Monday, February 26, 2007

Observation post, obs #2

My second observation in our 488 classroom took place Feb 22 from 9:15am to 11:15am. When I arrived, students were in their seats looking for vocabulary words (beside which they had already written down the definitions) in the text they were currently working on (an excerpt from Island of the Blue Dolphins, published in their basal readers). After students were finished, they were able to retrieve the "perfect paragraphs" they had been working on from the teacher and continue to work with them. The teacher asked me to circulate the room and help students with their paragraphs. According to the assignment, their paragraphs would be perfect when they were both interesting and grammatically correct. The paragraphs I read were very diverse, but also extremely interesting from an assessment point of view in that each paragraph aptly reflected the personality and interests of the student (especially since the subjects were chosen by the student). For example, one of the students, Adam, wrote his paragraph on Dwayne Wade, an NBA star, and I know that Adam loves basketball (it's most of what he writes about). On the other hand, Ina, who I know to be a high-achieving student and something of a teacher's pet, wrote her paragraph on adverbs (which happened to also be the grammar study for the day). The paragraphs, as whole, were very good. I had to note a few spelling problems and some problems with grammar (which students generally recognized and fixed when I asked them to read over the sentence for me), but I would say that the largest problem I found was punctuation, specifically commas after dependent clauses. I thought this was an interesting point, and as a teacher, I might use this information to inform future grammar/writing lessons.
As a side note--or perhaps simply a bit of a tangent--this exercise reminds me of something that the teacher had told us about her approach to writing in the fall. She told us that for the first quarter, she allowed her students to write as they knew how--encouraging and focusing more on the act of writing than on the grammar and spelling involved. Then, she said, in the second quarter, she began to put more emphasis on the construction of the writing: its grammar and spelling, for example. During language arts since second quarter, some of the period (at least once a week) is devoted to particular grammatical features. Last semester, I remember them working on subjects and predicates during one lesson. This semester, during this lesson (post-paragraph writing), they went over, filled out and reviewed an adjectives and adverbs handout. I really like this approach to writing because I think it encourages students to write and get comfortable with simply writing before requiring multiple things of them in terms of construction. I think that if the requirements for perfect grammar, etc. were there from the start, students might never get comfortable with writing because they're too overwhelmed. Writing is important, and I think this really shows that emphasis.

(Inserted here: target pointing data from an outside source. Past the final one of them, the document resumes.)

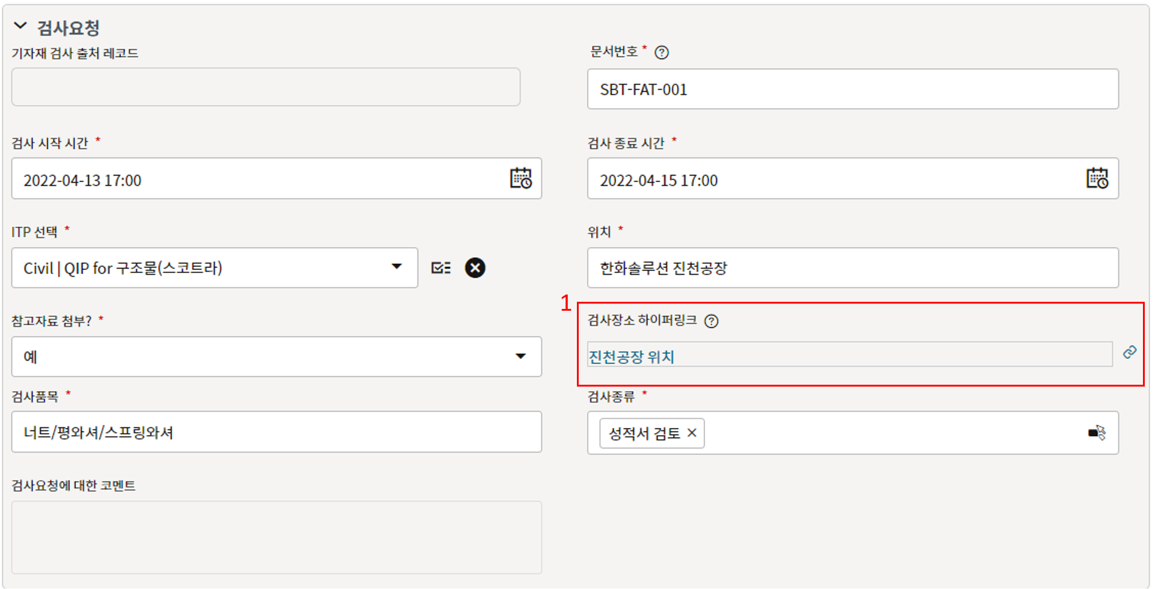
Task: Open calendar picker for 검사 종료 시간
Action: (1097, 179)
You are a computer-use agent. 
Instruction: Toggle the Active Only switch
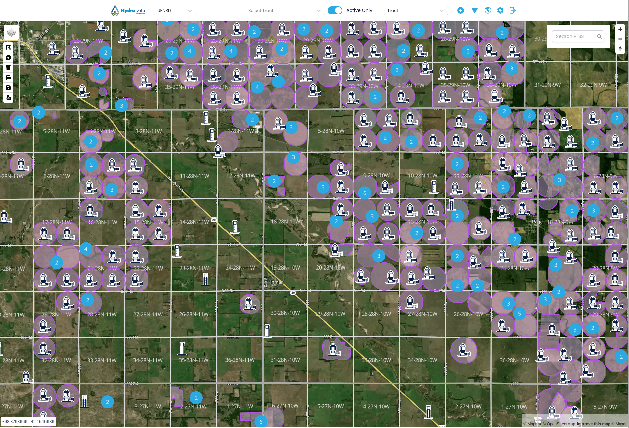(335, 10)
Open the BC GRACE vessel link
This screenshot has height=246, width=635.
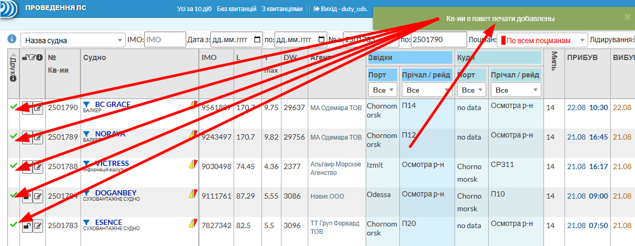[112, 104]
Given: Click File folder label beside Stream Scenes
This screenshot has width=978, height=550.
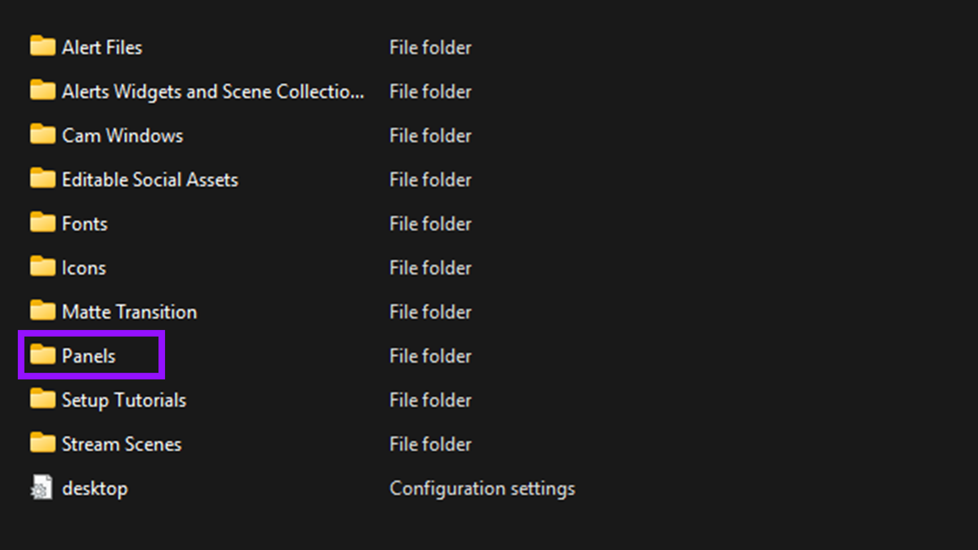Looking at the screenshot, I should 430,444.
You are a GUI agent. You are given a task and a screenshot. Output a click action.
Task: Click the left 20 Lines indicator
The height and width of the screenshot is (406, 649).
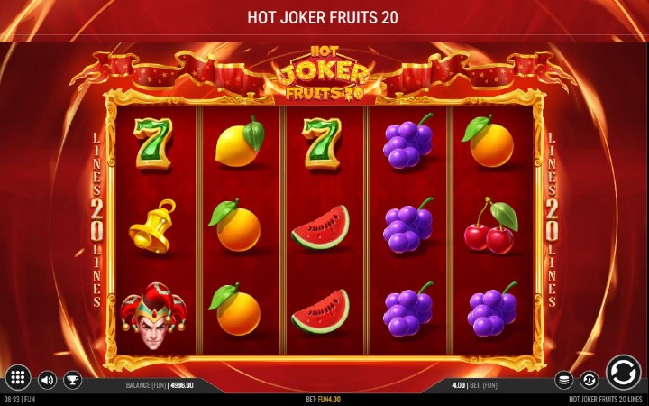pyautogui.click(x=96, y=220)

As noted in the above paragraph, the teacher shifted gears after the perfect paragraph-editing to a handout on adjectives and adverbs. I worked especially with Adam, who at first was completely confused and frustrated. After modeling one for him, we worked on some together and I tried to take away some of my support with each one so that by the end he could do them on his own. Sure enough, he was circling those adverbs and underlining the adjectives like nobody's business by the last item, and the smile on his face was huge. It's amazing how giving a little support in the beginning makes such a difference, especially for students who may have low confidence in their academic abilities (as Adam sometimes does).
At 10:30, two parents came in to talk about quilting (in the place of a regular science lesson) and then handed out materials so that students could create their own quilt-like patterns on paper squares. These paper squares were then handed to me, and I stapled them up on the bulletin board, creating a "paper quilt" on the wall. The students really got into the activity, though in some ways I'm still trying to understand how the activity relates to what they're doing in class. Maybe it doesn't...and maybe that's okay.
At 11:15, students stayed in the classroom for lunch because they were having a going away party for one student who was moving to another state that weekend.